Stated task ▸
Edit the items from the line containing "Given: Expand chevron" through the end of the items, both ends included, so that "chevron" becomes "arrow" with nothing else changed, and give only those lines, leaving out the pictures.

Exercise inputs ▸
%%

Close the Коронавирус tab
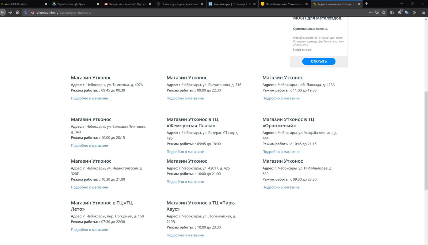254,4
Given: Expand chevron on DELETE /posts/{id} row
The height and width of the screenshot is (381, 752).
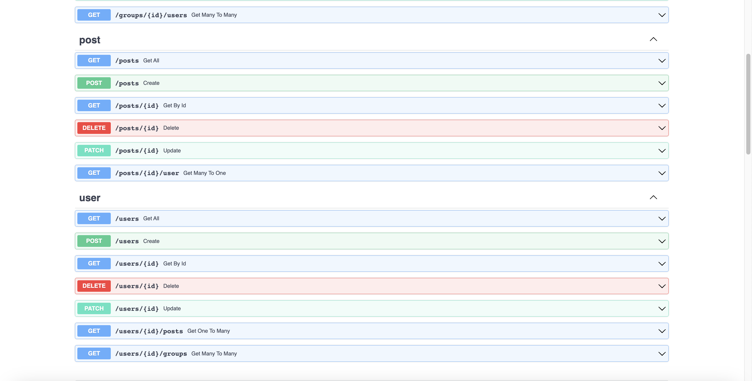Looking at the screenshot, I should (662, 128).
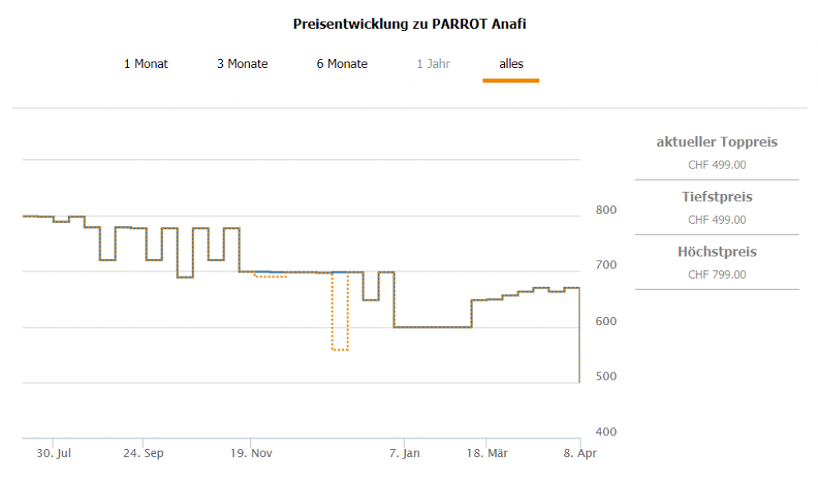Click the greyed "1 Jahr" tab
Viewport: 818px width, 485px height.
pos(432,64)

%%

Answer for this exercise ▸
Given: Expand arrow on DELETE /posts/{id} row
The height and width of the screenshot is (381, 752).
Looking at the screenshot, I should (662, 128).
Click the greyed "1 Jahr" tab
Viewport: 818px width, 485px height.
pos(432,64)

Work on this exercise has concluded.